**WHAT THE TASK ASKS**
Quote these lines exactly: the one that holds "Task: Click the LANGUAGE menu item" and every line after it to the end of the material below. Skip pictures.

**TASK INPUT**

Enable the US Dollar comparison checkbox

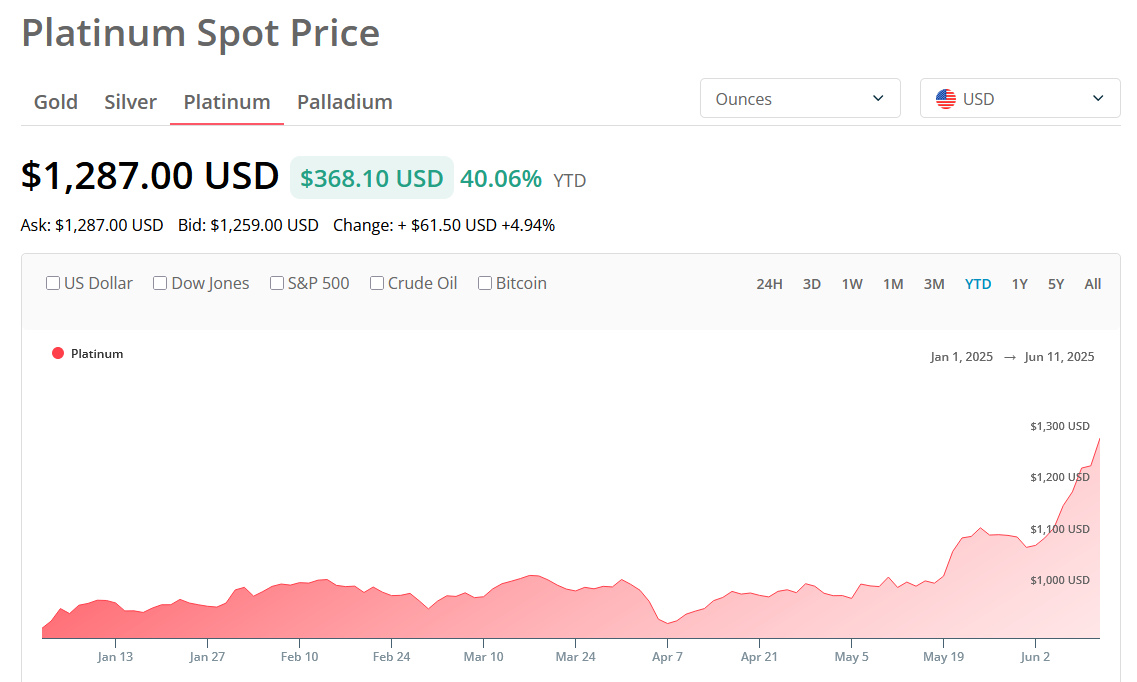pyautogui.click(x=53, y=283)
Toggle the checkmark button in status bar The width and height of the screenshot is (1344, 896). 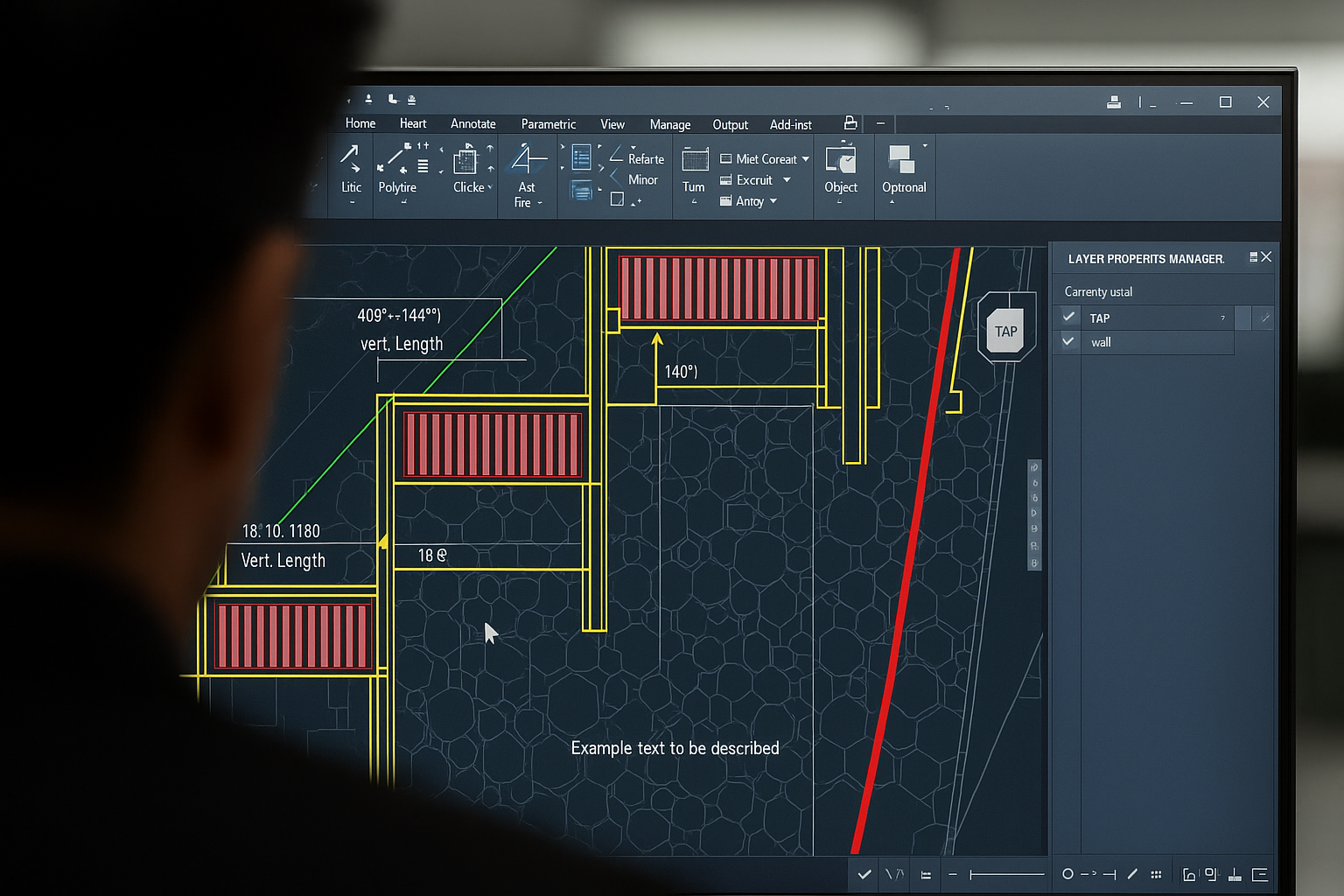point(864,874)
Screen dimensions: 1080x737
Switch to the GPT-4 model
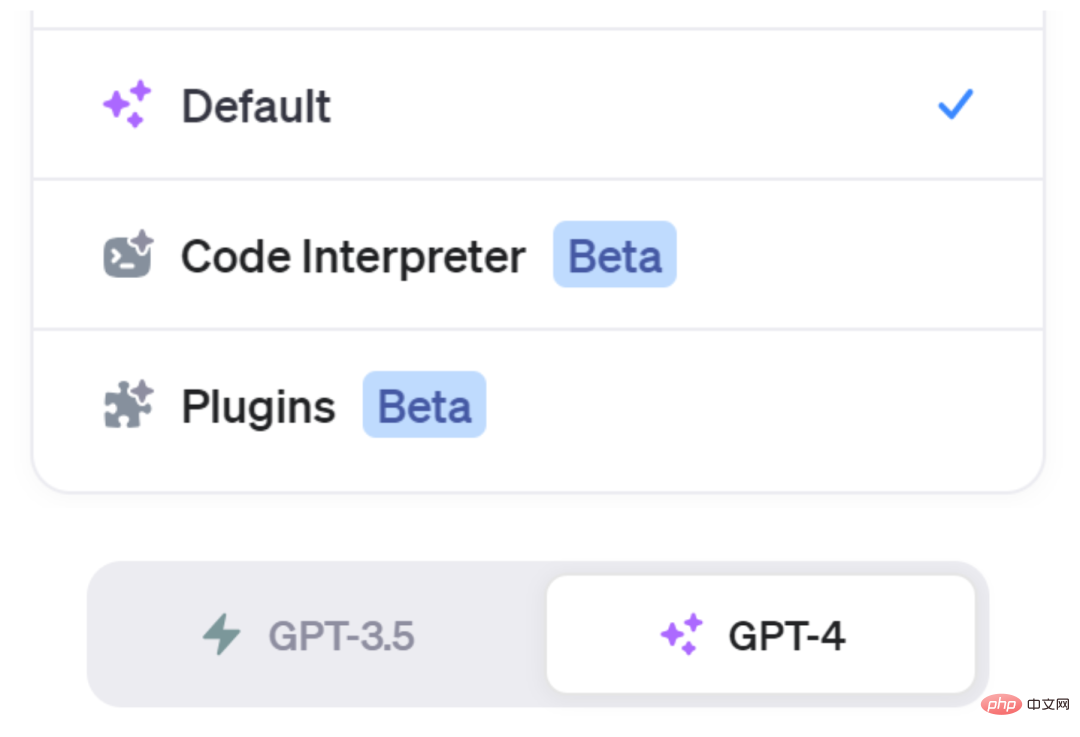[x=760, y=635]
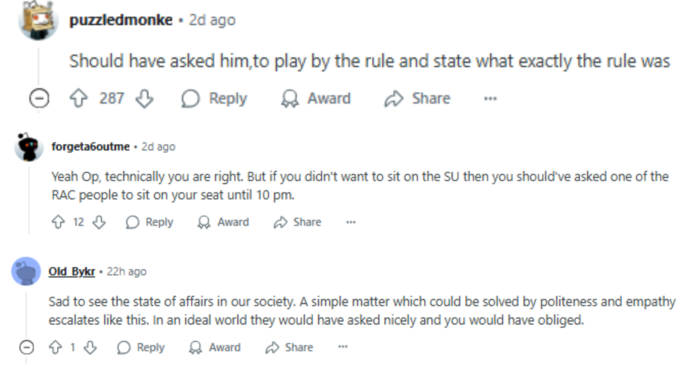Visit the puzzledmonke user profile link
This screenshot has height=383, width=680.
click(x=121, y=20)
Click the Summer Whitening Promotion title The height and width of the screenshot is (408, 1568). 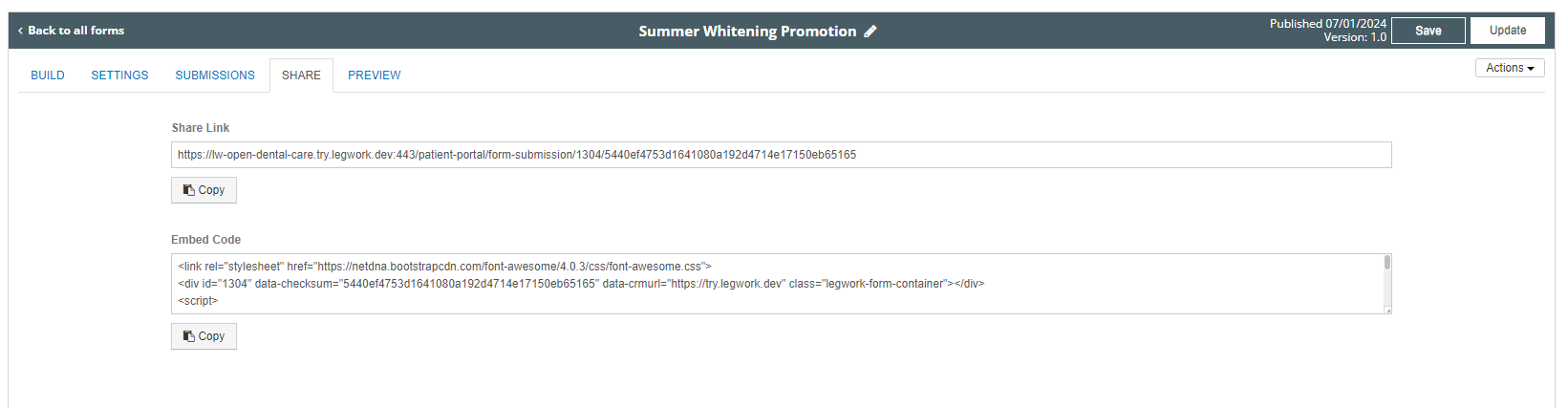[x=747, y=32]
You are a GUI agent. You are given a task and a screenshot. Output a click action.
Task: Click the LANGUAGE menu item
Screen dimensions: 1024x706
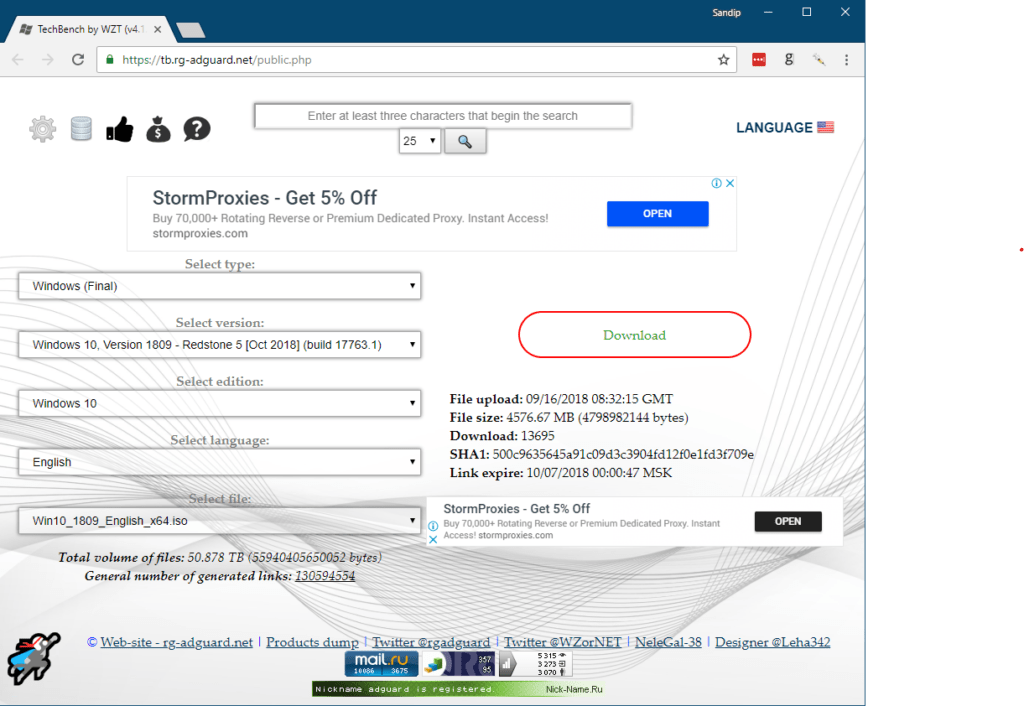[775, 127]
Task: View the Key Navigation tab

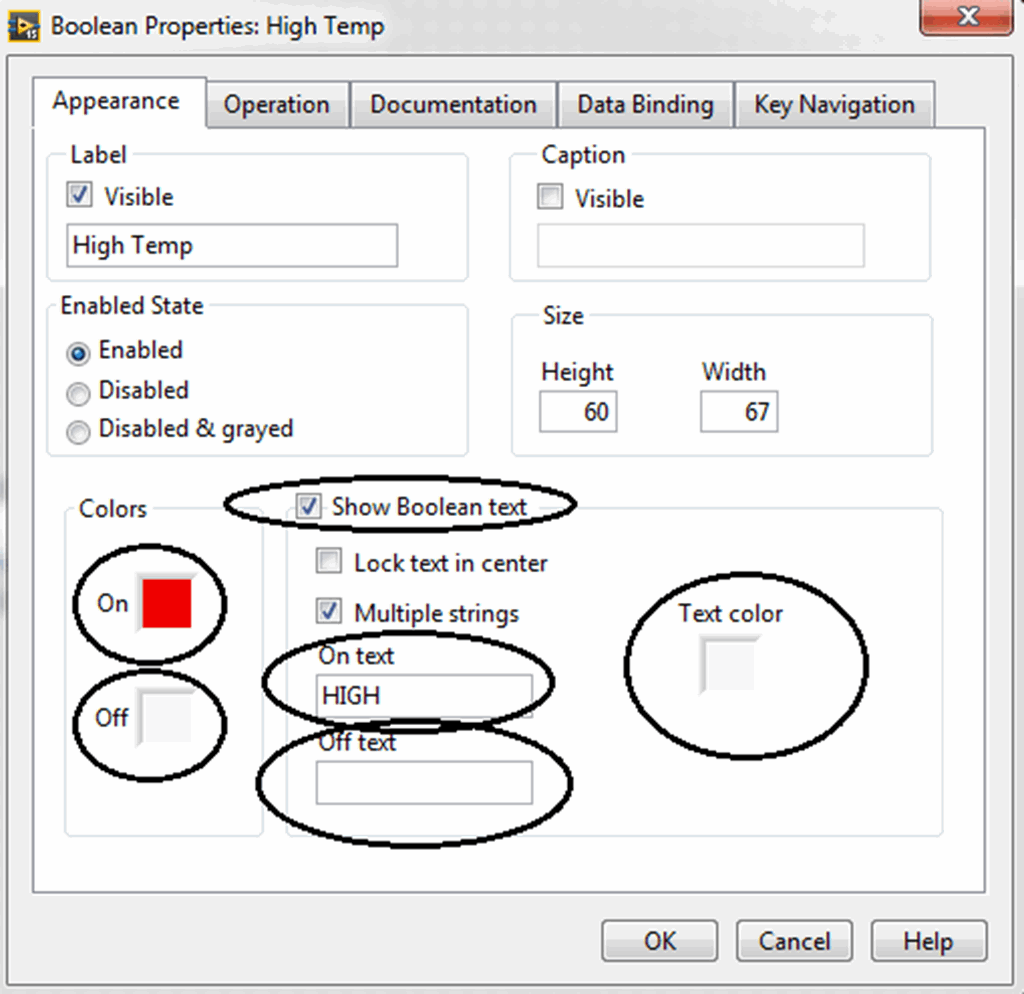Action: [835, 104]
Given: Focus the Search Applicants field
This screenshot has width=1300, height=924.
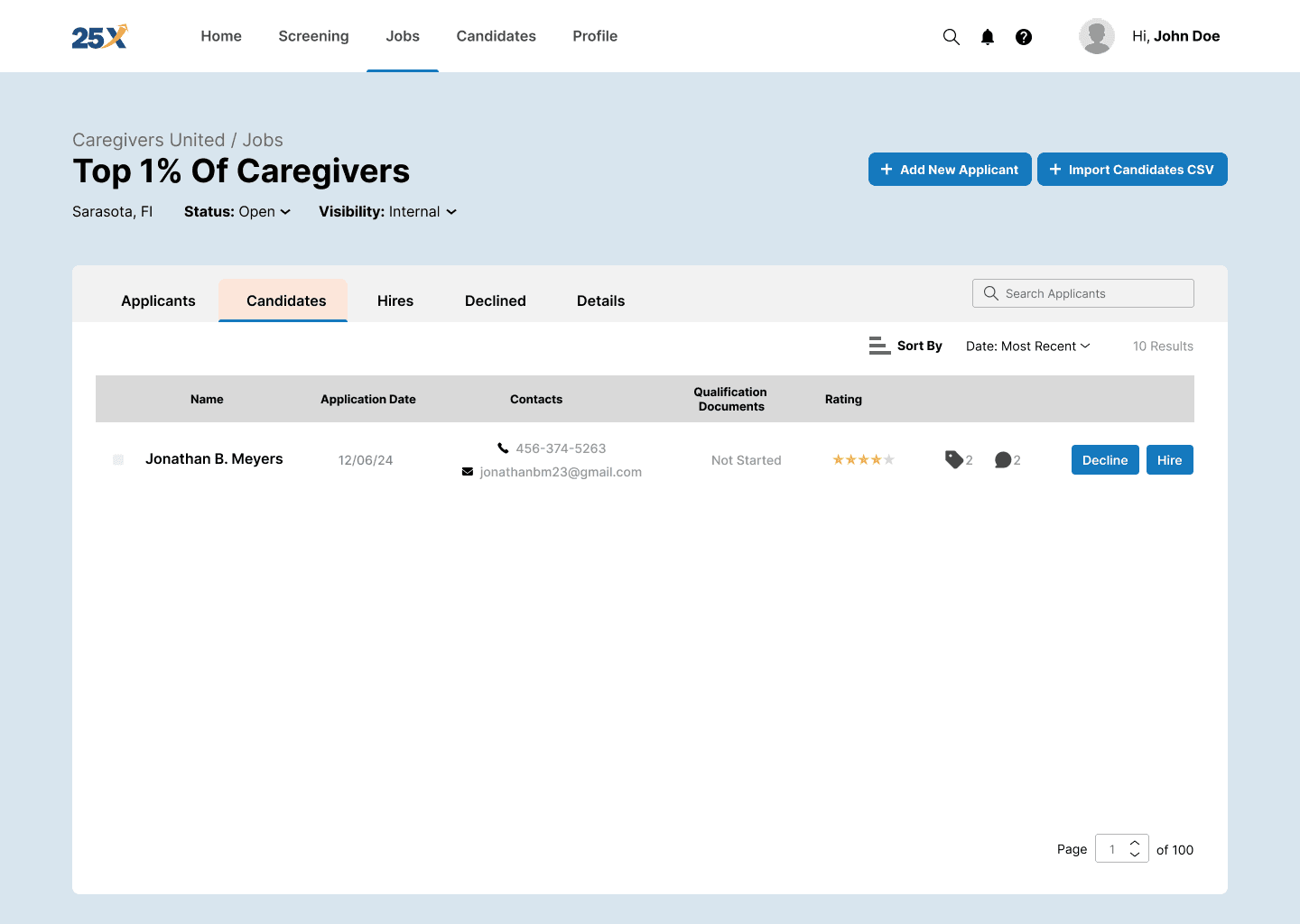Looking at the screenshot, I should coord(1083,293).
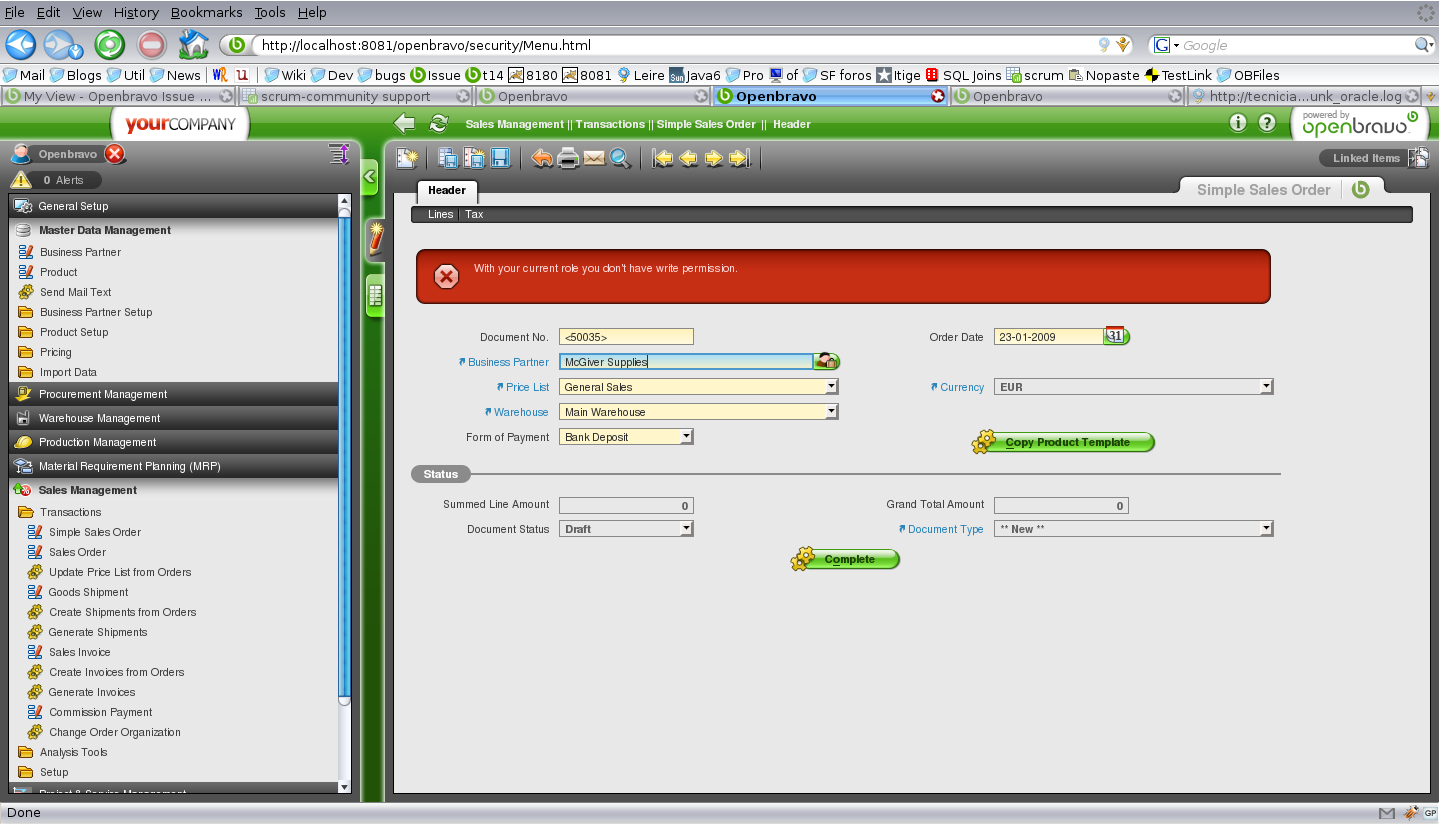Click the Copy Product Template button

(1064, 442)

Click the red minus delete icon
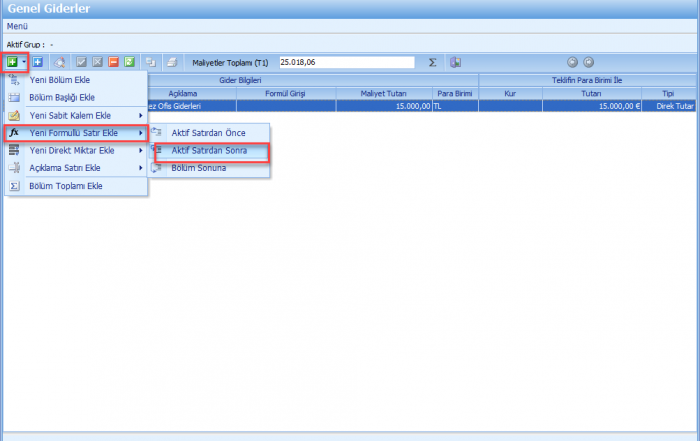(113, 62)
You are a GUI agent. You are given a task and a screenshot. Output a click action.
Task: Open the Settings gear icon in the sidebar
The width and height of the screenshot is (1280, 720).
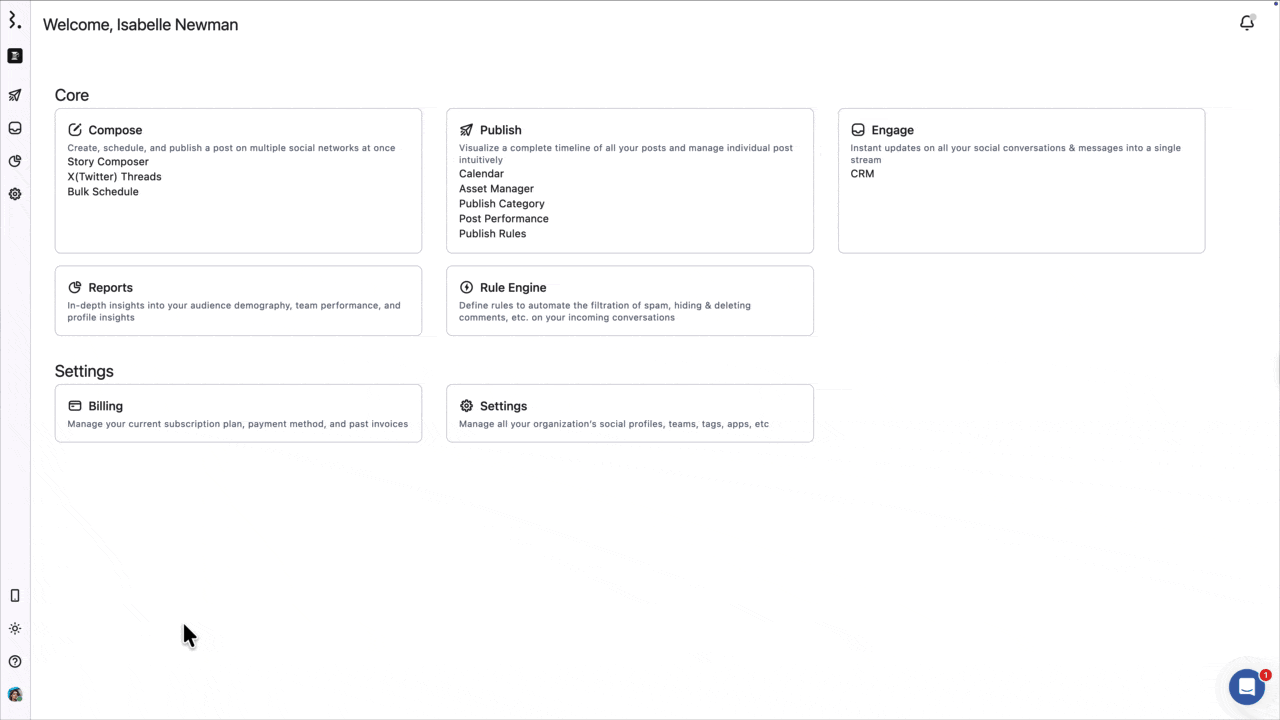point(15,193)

**RESPONSE BELOW**
Task: Click the LANGUAGE menu item
Screen dimensions: 1024x706
[775, 127]
Task: View the Key Navigation tab

Action: [835, 104]
Given: Focus the Search Applicants field
This screenshot has width=1300, height=924.
Looking at the screenshot, I should coord(1083,293).
Click the Copy Product Template button

(1064, 442)

Click the red minus delete icon
(113, 62)
You are a GUI agent. You are given a task and a screenshot. Output a click action.
Task: Open the Settings gear icon in the sidebar
The width and height of the screenshot is (1280, 720).
point(15,193)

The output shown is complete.